*** Opening of PROVIDED INFORMATION ***
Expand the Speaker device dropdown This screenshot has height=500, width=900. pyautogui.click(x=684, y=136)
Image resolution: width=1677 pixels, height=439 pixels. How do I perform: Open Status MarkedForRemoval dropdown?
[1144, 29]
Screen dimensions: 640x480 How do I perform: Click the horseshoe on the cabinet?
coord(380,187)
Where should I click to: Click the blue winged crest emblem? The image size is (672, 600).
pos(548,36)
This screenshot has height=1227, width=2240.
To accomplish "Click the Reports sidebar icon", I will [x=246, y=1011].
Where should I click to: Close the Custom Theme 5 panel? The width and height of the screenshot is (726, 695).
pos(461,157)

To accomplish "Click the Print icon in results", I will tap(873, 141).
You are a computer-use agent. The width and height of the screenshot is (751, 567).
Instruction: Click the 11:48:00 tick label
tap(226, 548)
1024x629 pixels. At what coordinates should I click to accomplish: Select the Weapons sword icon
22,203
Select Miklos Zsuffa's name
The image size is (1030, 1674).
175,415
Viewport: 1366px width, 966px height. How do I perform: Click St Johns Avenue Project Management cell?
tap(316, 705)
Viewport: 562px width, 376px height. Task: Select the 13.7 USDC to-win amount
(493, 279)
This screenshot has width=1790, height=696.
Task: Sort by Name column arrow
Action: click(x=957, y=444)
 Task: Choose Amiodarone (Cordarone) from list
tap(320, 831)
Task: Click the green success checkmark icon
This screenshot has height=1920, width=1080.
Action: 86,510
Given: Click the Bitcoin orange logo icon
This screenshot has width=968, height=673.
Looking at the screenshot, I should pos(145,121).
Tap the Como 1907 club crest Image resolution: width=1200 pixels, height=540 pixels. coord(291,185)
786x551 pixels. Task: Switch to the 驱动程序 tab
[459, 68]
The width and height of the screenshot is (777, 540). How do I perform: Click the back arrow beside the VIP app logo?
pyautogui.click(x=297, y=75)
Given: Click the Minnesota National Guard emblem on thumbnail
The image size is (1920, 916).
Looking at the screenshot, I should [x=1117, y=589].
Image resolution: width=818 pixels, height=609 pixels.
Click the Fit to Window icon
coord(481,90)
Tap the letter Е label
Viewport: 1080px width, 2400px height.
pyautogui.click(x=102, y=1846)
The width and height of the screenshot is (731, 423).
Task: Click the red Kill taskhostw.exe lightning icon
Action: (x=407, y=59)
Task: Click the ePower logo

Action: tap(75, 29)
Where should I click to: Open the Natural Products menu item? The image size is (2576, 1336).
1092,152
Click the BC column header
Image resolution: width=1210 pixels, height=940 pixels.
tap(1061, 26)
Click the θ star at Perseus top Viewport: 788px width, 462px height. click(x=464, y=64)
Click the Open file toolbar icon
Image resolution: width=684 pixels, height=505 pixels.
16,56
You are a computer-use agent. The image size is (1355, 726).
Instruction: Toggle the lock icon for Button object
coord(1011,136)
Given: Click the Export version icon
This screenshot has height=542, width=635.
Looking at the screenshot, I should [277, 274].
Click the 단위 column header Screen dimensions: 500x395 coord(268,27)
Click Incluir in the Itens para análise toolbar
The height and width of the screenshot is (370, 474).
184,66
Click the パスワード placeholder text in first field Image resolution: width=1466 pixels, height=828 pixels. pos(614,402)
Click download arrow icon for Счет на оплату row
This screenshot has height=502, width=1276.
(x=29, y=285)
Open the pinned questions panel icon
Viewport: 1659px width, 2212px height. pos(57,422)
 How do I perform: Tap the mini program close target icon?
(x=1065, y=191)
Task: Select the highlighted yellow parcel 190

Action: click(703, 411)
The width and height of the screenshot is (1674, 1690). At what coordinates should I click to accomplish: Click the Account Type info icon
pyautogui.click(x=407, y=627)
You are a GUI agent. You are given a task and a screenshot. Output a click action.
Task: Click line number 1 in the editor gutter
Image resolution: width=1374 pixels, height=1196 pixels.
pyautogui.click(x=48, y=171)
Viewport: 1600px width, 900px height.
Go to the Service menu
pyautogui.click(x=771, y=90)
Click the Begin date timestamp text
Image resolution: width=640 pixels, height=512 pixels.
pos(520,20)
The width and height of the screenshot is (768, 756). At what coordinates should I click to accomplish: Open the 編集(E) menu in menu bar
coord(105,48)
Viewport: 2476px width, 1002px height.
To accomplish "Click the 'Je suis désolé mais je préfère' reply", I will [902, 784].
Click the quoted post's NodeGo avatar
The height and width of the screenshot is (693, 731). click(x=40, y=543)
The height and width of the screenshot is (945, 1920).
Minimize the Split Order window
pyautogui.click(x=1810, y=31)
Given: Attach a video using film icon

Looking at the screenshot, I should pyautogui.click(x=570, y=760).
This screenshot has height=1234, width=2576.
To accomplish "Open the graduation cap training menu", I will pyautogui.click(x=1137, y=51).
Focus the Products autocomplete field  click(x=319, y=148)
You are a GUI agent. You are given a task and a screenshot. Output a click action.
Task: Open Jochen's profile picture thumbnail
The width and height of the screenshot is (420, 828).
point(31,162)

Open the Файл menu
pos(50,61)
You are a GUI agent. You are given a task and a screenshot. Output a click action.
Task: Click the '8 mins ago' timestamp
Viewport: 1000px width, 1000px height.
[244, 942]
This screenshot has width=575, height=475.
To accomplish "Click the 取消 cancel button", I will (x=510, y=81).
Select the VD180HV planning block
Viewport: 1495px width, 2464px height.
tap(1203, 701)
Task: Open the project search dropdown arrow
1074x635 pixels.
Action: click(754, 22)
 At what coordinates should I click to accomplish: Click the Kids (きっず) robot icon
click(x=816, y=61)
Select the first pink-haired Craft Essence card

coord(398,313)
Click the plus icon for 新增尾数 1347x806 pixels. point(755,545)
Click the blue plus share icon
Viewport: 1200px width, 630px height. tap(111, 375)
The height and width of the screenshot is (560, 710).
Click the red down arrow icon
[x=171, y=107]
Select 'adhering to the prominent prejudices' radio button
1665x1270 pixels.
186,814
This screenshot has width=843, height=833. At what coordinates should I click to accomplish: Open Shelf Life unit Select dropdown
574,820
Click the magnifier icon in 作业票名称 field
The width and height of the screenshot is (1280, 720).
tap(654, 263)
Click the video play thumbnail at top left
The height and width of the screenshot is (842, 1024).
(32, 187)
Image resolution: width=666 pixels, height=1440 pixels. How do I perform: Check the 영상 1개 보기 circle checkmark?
*** Close of PROVIDED INFORMATION ***
:: TASK DESCRIPTION ::
Search the material above for "computer". Pull out each line where it shows up.

:: RESULT OF THE EXERCISE ::
You are a computer-use agent. The width and height of the screenshot is (751, 567).
You are a computer-use agent. The image size is (1355, 726).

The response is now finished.